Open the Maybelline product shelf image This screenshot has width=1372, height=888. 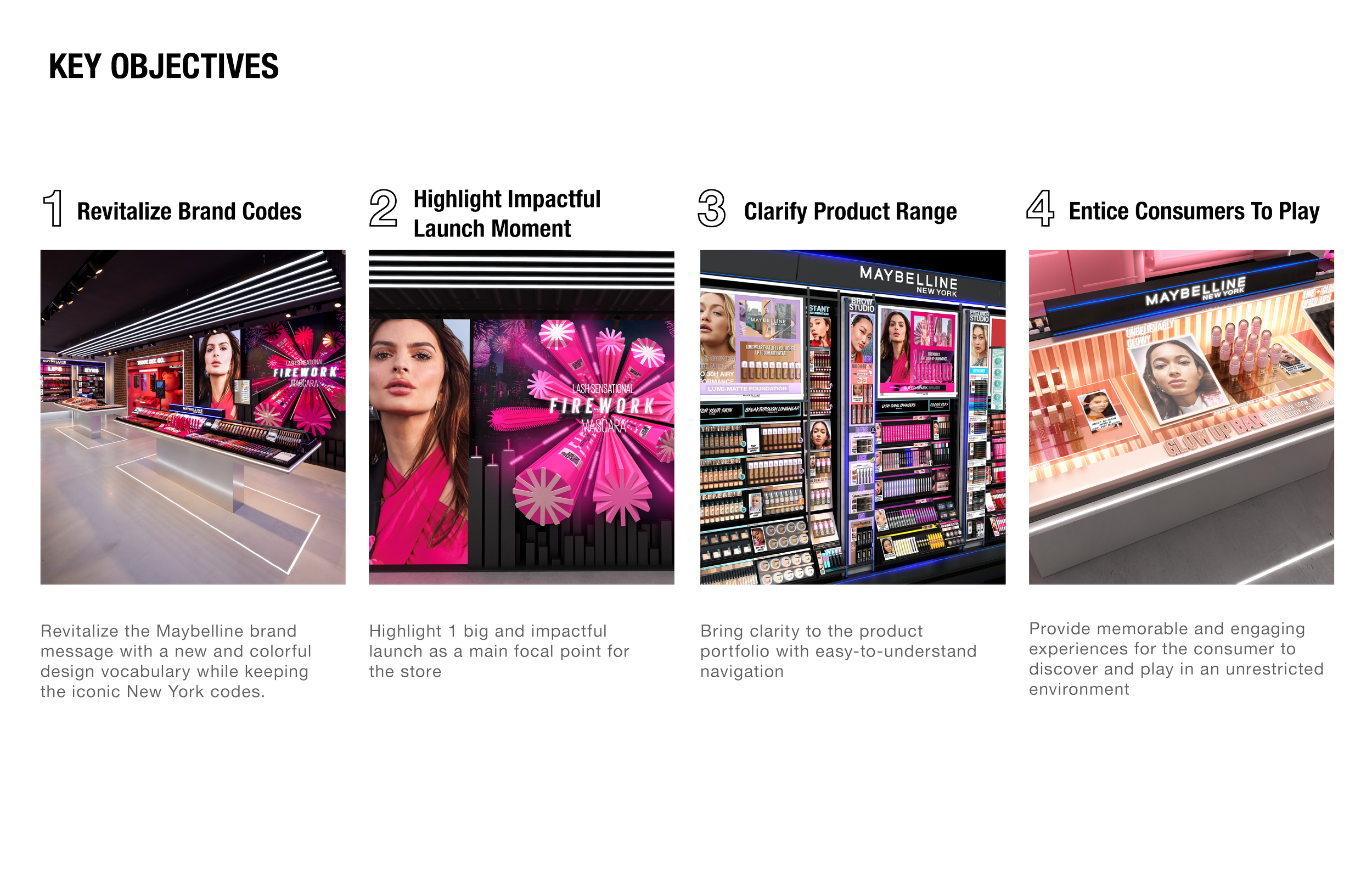pos(853,418)
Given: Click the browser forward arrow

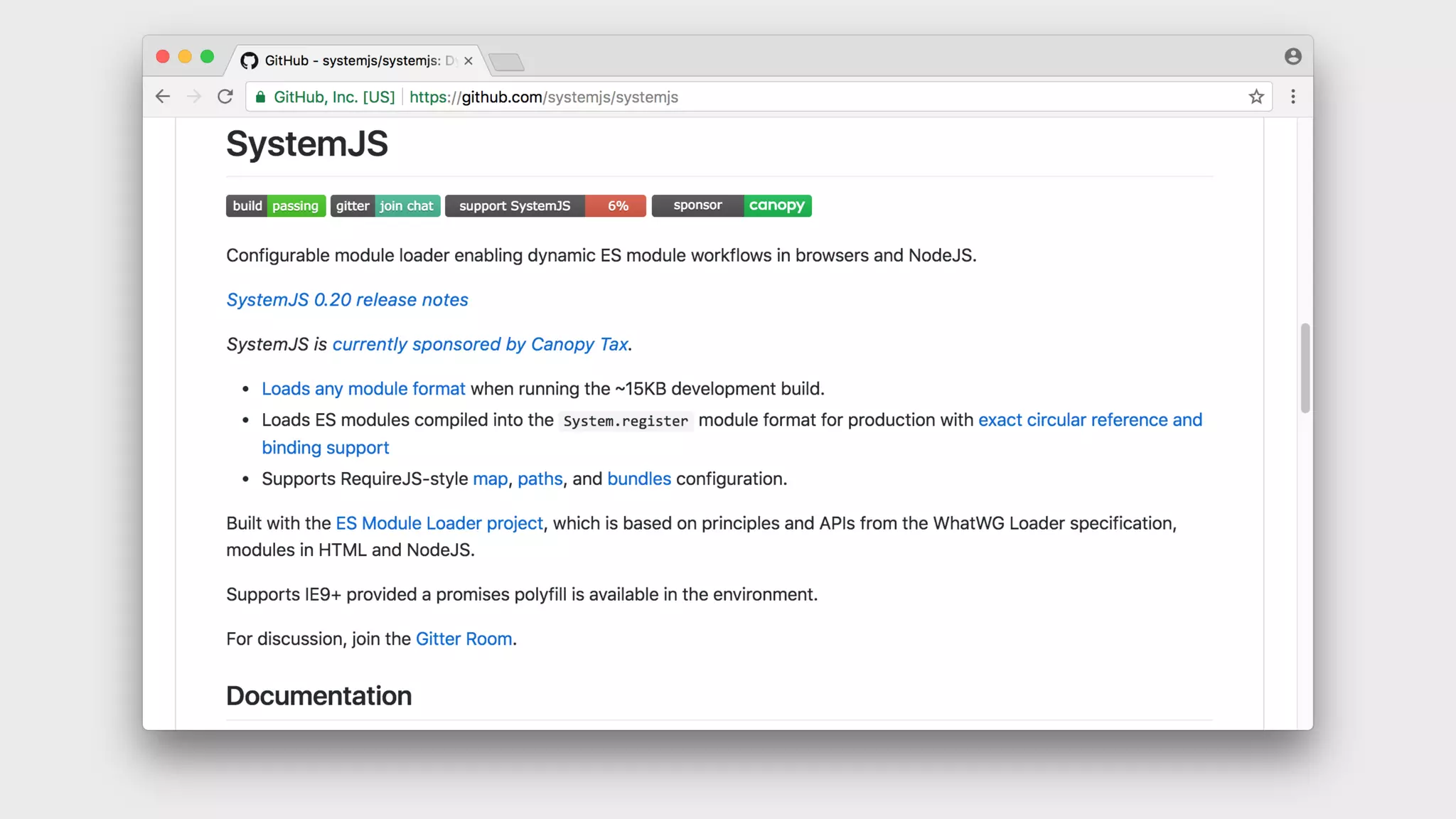Looking at the screenshot, I should click(194, 97).
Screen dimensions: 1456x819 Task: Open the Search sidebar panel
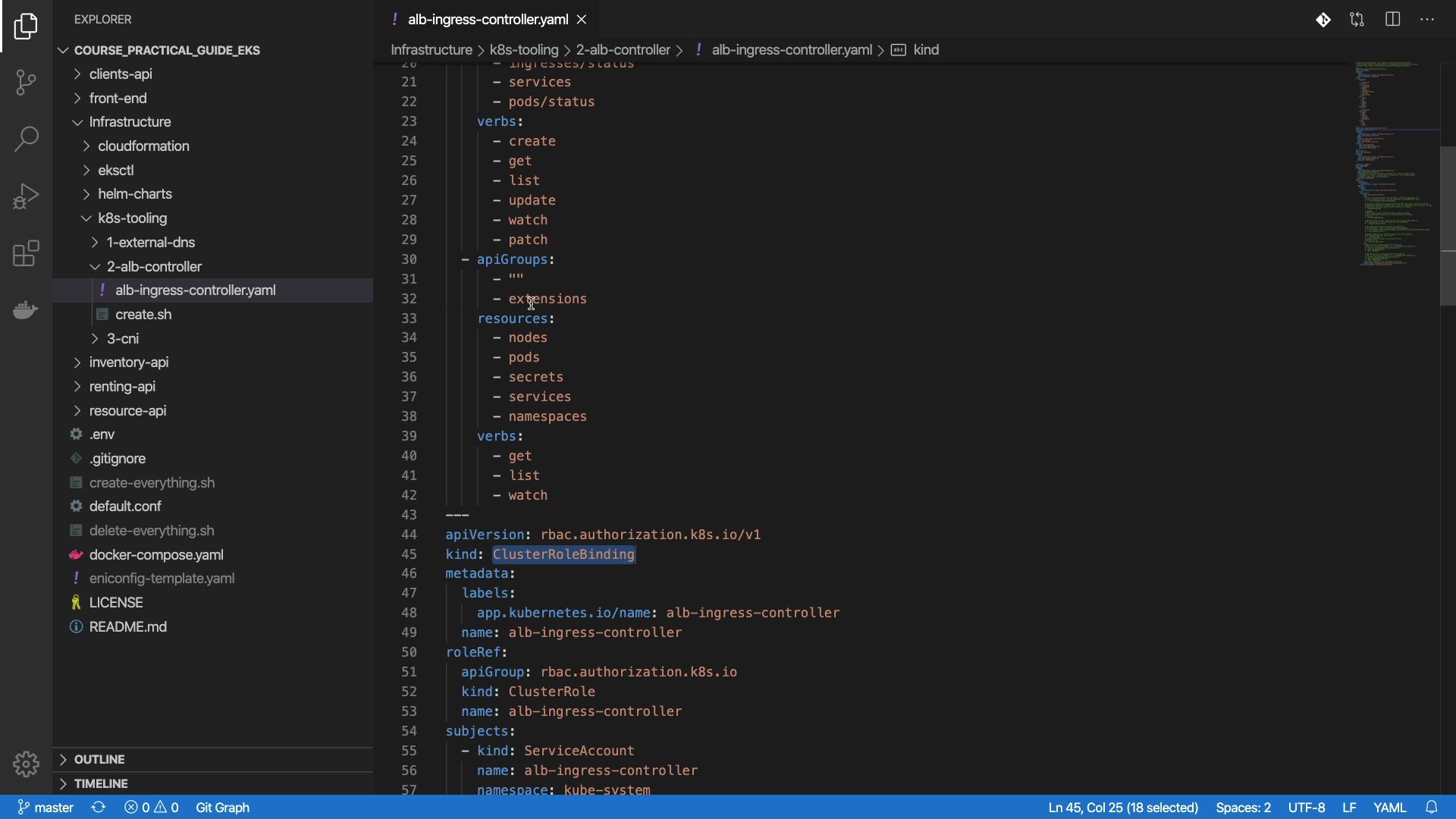coord(26,139)
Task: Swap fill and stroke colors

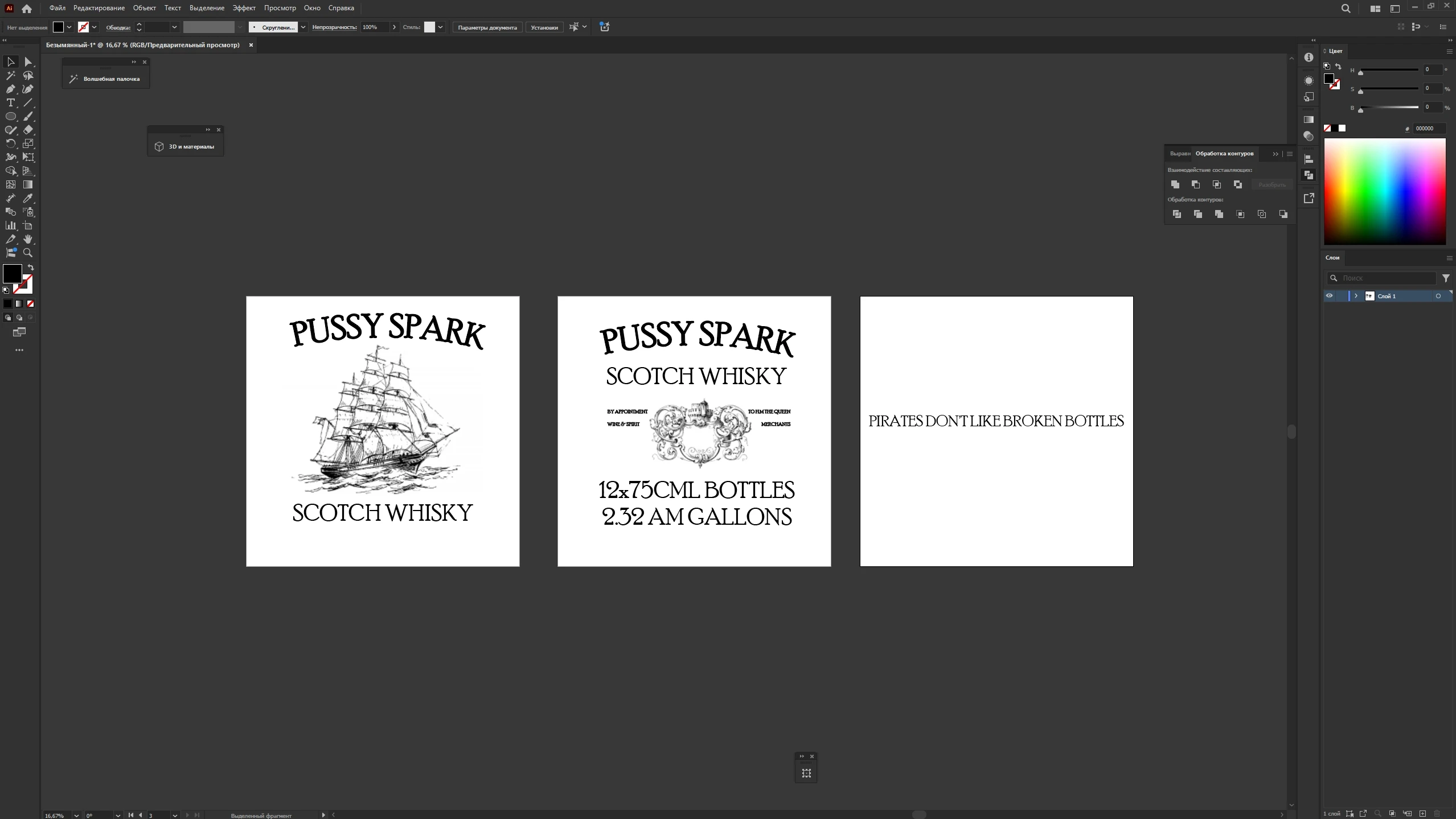Action: click(31, 267)
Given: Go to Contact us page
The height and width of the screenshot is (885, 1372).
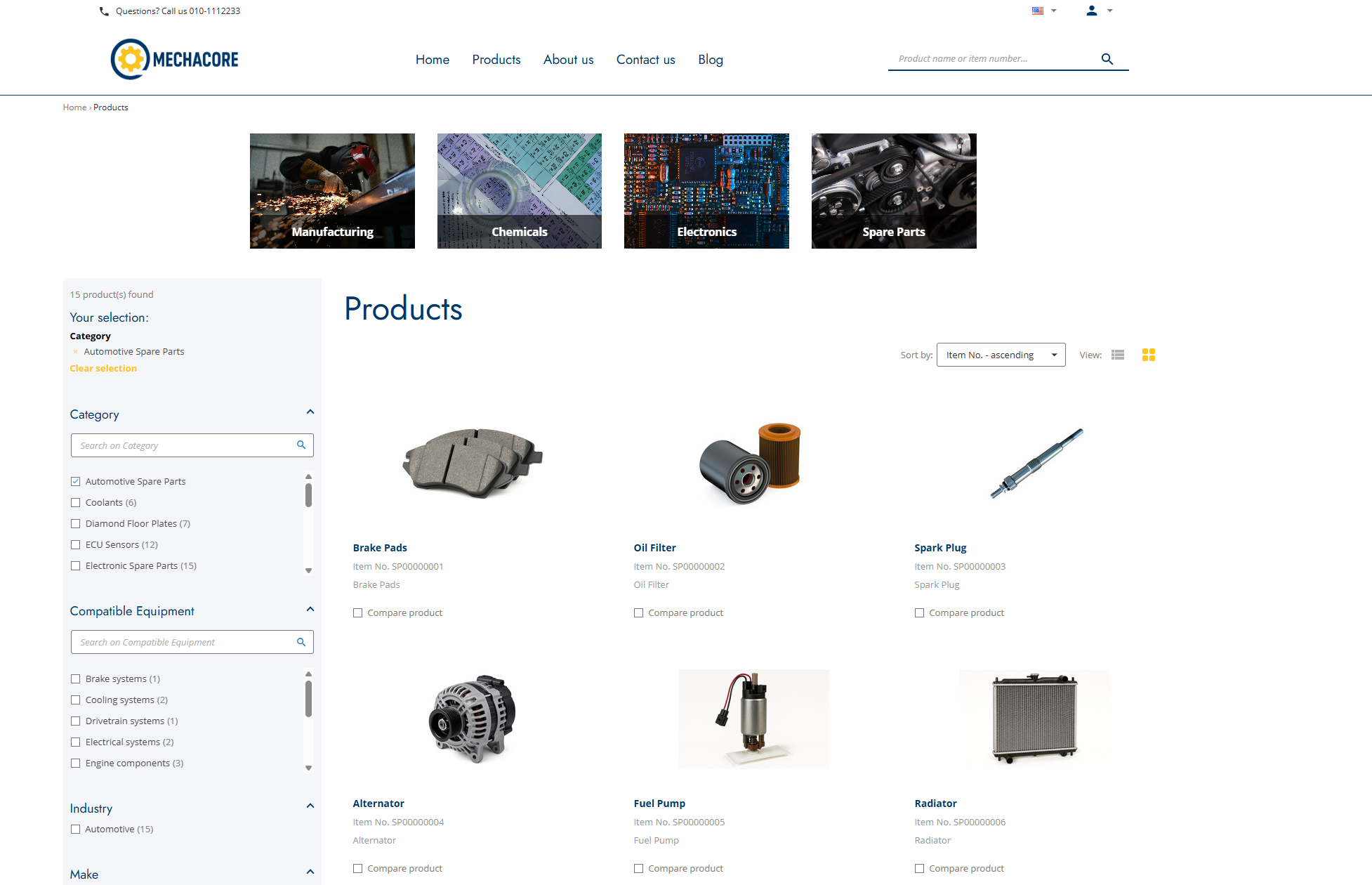Looking at the screenshot, I should pyautogui.click(x=645, y=60).
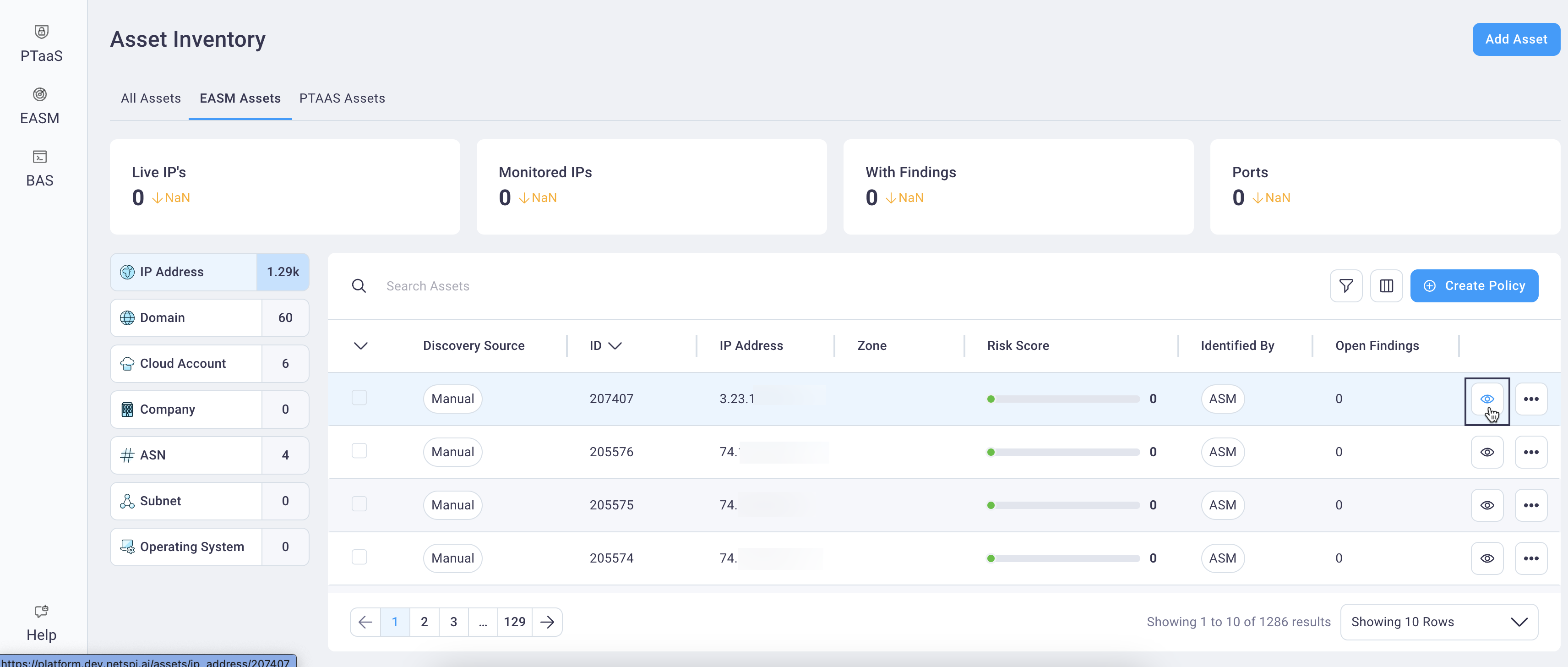Click the Add Asset button
The image size is (1568, 667).
(x=1516, y=39)
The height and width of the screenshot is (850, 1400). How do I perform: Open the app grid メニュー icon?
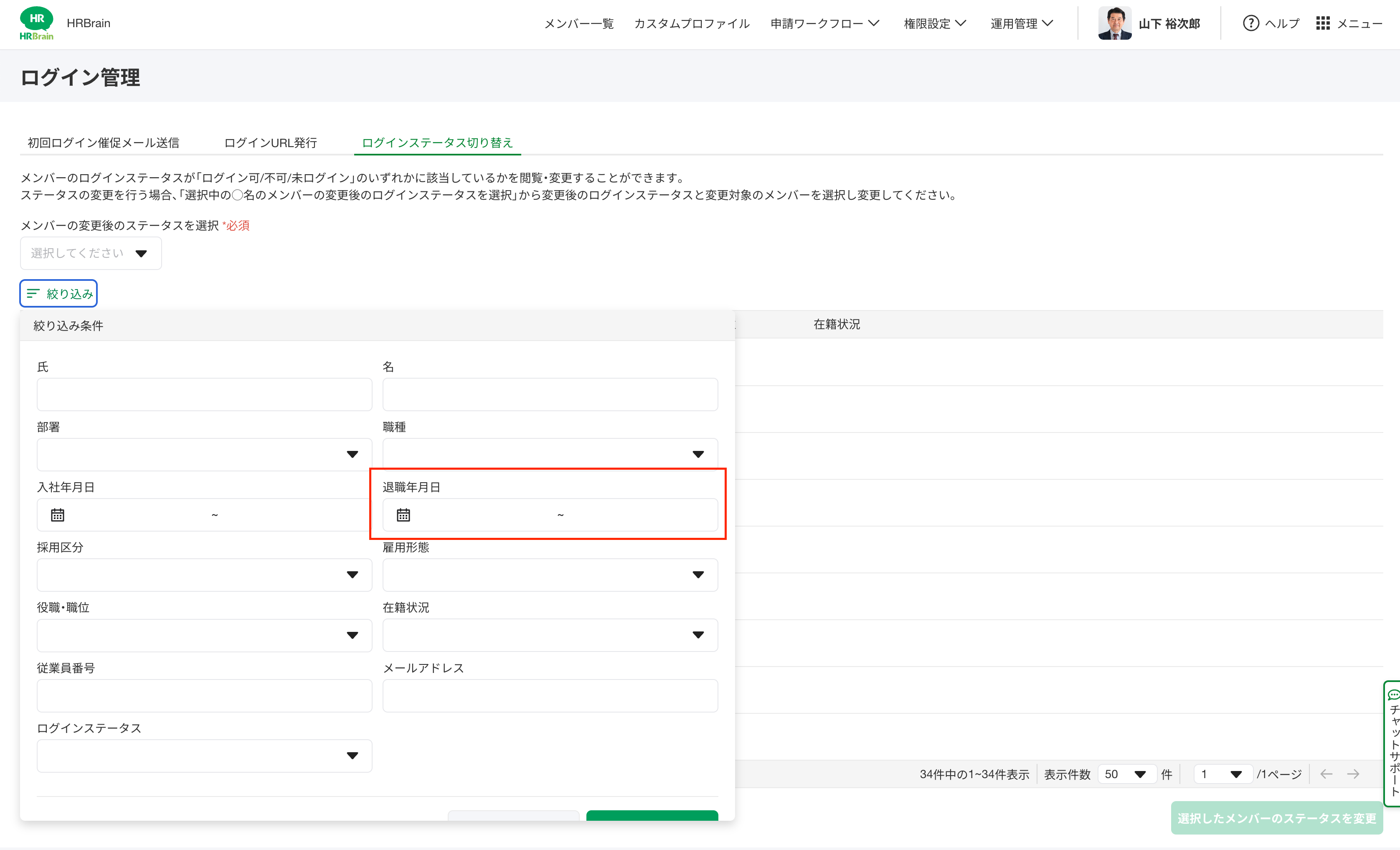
......
* **Exercise**:
Each line from the one holding "Screen dimensions: 1456x819" down to the end of the records is to be reproduced unaltered, and the pictures are to be omitted.

* **Answer box**:
Screen dimensions: 1456x819 Task: Open the Search sidebar panel
coord(26,139)
Task: Swap fill and stroke colors

Action: click(31, 267)
Given: Go to Contact us page
The height and width of the screenshot is (885, 1372).
Looking at the screenshot, I should pyautogui.click(x=645, y=60).
Click the Add Asset button
The image size is (1568, 667).
(x=1516, y=39)
The height and width of the screenshot is (850, 1400). How do I perform: Open the app grid メニュー icon?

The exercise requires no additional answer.